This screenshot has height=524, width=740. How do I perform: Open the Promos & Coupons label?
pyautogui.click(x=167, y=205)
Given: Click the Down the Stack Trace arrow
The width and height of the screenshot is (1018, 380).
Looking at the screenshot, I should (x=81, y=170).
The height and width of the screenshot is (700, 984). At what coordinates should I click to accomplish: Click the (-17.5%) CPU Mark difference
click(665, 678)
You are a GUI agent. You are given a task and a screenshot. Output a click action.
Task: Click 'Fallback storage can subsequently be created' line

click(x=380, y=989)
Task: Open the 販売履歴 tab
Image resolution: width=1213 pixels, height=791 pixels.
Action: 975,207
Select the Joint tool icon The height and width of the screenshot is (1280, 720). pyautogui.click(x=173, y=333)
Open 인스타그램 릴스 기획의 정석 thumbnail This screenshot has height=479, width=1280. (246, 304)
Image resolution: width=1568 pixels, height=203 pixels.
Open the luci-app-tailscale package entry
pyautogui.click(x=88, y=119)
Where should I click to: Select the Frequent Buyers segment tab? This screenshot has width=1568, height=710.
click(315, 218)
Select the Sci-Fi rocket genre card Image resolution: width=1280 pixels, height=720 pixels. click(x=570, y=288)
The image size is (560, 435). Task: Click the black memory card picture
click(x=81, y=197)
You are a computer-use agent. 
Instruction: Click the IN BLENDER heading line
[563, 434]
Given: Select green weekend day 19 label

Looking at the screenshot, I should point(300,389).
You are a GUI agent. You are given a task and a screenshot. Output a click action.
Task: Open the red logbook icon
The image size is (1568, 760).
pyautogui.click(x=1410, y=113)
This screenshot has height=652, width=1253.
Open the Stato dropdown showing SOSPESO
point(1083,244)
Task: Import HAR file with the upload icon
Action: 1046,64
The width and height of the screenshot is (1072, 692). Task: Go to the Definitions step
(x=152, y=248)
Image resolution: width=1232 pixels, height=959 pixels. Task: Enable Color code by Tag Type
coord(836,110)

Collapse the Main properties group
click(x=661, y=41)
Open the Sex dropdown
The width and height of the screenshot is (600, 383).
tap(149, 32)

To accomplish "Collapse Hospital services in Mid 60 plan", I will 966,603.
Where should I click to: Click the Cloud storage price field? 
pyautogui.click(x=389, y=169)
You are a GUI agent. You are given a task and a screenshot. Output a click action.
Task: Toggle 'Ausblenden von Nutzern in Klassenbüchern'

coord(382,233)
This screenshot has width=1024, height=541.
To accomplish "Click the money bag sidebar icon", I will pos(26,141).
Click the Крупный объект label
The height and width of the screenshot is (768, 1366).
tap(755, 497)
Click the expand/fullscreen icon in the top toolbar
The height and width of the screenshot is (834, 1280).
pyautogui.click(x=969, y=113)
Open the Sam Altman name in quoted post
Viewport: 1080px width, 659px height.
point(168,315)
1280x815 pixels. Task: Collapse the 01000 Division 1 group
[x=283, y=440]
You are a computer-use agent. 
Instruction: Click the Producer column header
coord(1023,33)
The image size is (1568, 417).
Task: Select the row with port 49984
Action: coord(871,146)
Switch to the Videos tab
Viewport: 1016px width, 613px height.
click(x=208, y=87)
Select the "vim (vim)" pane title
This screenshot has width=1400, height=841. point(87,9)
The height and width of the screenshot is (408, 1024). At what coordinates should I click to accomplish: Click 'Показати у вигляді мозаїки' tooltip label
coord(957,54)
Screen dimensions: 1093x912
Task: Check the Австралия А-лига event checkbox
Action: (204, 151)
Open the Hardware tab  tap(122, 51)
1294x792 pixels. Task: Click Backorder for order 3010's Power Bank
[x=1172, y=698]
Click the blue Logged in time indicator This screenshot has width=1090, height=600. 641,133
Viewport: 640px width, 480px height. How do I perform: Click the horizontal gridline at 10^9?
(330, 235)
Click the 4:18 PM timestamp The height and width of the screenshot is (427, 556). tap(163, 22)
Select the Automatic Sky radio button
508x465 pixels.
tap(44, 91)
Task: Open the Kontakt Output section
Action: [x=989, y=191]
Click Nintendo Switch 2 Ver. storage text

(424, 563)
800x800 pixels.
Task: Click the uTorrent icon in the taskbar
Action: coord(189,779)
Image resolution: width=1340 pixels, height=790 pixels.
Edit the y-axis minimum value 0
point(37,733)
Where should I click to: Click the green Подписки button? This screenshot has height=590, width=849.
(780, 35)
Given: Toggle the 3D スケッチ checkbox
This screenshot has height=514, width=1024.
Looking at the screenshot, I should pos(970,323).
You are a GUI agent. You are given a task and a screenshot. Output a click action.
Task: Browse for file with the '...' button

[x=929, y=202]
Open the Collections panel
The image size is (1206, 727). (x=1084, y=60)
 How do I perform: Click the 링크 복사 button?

◆ Exercise objective ◆
The full listing must be retyped precisely, with no line left out.

◆ Exercise response ◆
This screenshot has height=524, width=740. How do I perform: Open the Promos & Coupons label?
pyautogui.click(x=167, y=205)
Given: Click the Down the Stack Trace arrow
The width and height of the screenshot is (1018, 380).
Looking at the screenshot, I should (x=81, y=170).
The height and width of the screenshot is (700, 984). At what coordinates should I click to accomplish: Click the (-17.5%) CPU Mark difference
click(665, 678)
You are a GUI agent. You are given a task and a screenshot. Output a click action.
Task: Click 'Fallback storage can subsequently be created' line

click(x=380, y=989)
Task: Open the 販売履歴 tab
Image resolution: width=1213 pixels, height=791 pixels.
Action: 975,207
Select the Joint tool icon The height and width of the screenshot is (1280, 720). pyautogui.click(x=173, y=333)
Open 인스타그램 릴스 기획의 정석 thumbnail This screenshot has height=479, width=1280. (246, 304)
Image resolution: width=1568 pixels, height=203 pixels.
Open the luci-app-tailscale package entry
pyautogui.click(x=88, y=119)
Where should I click to: Select the Frequent Buyers segment tab? This screenshot has width=1568, height=710.
click(315, 218)
Select the Sci-Fi rocket genre card Image resolution: width=1280 pixels, height=720 pixels. click(x=570, y=288)
The image size is (560, 435). Task: Click the black memory card picture
click(x=81, y=197)
You are a computer-use agent. 
Instruction: Click the IN BLENDER heading line
[563, 434]
Given: Select green weekend day 19 label

Looking at the screenshot, I should point(300,389).
You are a GUI agent. You are given a task and a screenshot. Output a click action.
Task: Open the red logbook icon
The image size is (1568, 760).
pyautogui.click(x=1410, y=113)
This screenshot has height=652, width=1253.
Open the Stato dropdown showing SOSPESO
point(1083,244)
Task: Import HAR file with the upload icon
Action: 1046,64
The width and height of the screenshot is (1072, 692). Task: Go to the Definitions step
(x=152, y=248)
Image resolution: width=1232 pixels, height=959 pixels. Task: Enable Color code by Tag Type
coord(836,110)

Collapse the Main properties group
click(x=661, y=41)
Open the Sex dropdown
The width and height of the screenshot is (600, 383).
tap(149, 32)

To accomplish "Collapse Hospital services in Mid 60 plan", I will 966,603.
Where should I click to: Click the Cloud storage price field? 
pyautogui.click(x=389, y=169)
You are a GUI agent. You are given a task and a screenshot. Output a click action.
Task: Toggle 'Ausblenden von Nutzern in Klassenbüchern'

coord(382,233)
This screenshot has width=1024, height=541.
To accomplish "Click the money bag sidebar icon", I will pos(26,141).
Click the Крупный объект label
The height and width of the screenshot is (768, 1366).
tap(755, 497)
Click the expand/fullscreen icon in the top toolbar
The height and width of the screenshot is (834, 1280).
pyautogui.click(x=969, y=113)
Open the Sam Altman name in quoted post
Viewport: 1080px width, 659px height.
point(168,315)
1280x815 pixels. Task: Collapse the 01000 Division 1 group
[x=283, y=440]
You are a computer-use agent. 
Instruction: Click the Producer column header
coord(1023,33)
The image size is (1568, 417).
Task: Select the row with port 49984
Action: coord(871,146)
Switch to the Videos tab
Viewport: 1016px width, 613px height.
click(x=208, y=87)
Select the "vim (vim)" pane title
This screenshot has width=1400, height=841. point(87,9)
The height and width of the screenshot is (408, 1024). At what coordinates should I click to accomplish: Click 'Показати у вигляді мозаїки' tooltip label
coord(957,54)
Screen dimensions: 1093x912
Task: Check the Австралия А-лига event checkbox
Action: (204, 151)
Open the Hardware tab  tap(122, 51)
1294x792 pixels. Task: Click Backorder for order 3010's Power Bank
[x=1172, y=698]
Click the blue Logged in time indicator This screenshot has width=1090, height=600. 641,133
Viewport: 640px width, 480px height. How do I perform: Click the horizontal gridline at 10^9?
(330, 235)
Click the 4:18 PM timestamp The height and width of the screenshot is (427, 556). tap(163, 22)
Select the Automatic Sky radio button
508x465 pixels.
tap(44, 91)
Task: Open the Kontakt Output section
Action: [x=989, y=191]
Click Nintendo Switch 2 Ver. storage text

(424, 563)
800x800 pixels.
Task: Click the uTorrent icon in the taskbar
Action: coord(189,779)
Image resolution: width=1340 pixels, height=790 pixels.
Edit the y-axis minimum value 0
point(37,733)
Where should I click to: Click the green Подписки button? This screenshot has height=590, width=849.
(780, 35)
Given: Toggle the 3D スケッチ checkbox
This screenshot has height=514, width=1024.
Looking at the screenshot, I should pos(970,323).
You are a GUI agent. You are given a task and a screenshot. Output a click action.
Task: Browse for file with the '...' button

[x=929, y=202]
Open the Collections panel
The image size is (1206, 727). (x=1084, y=60)
 How do I perform: Click the 링크 복사 button?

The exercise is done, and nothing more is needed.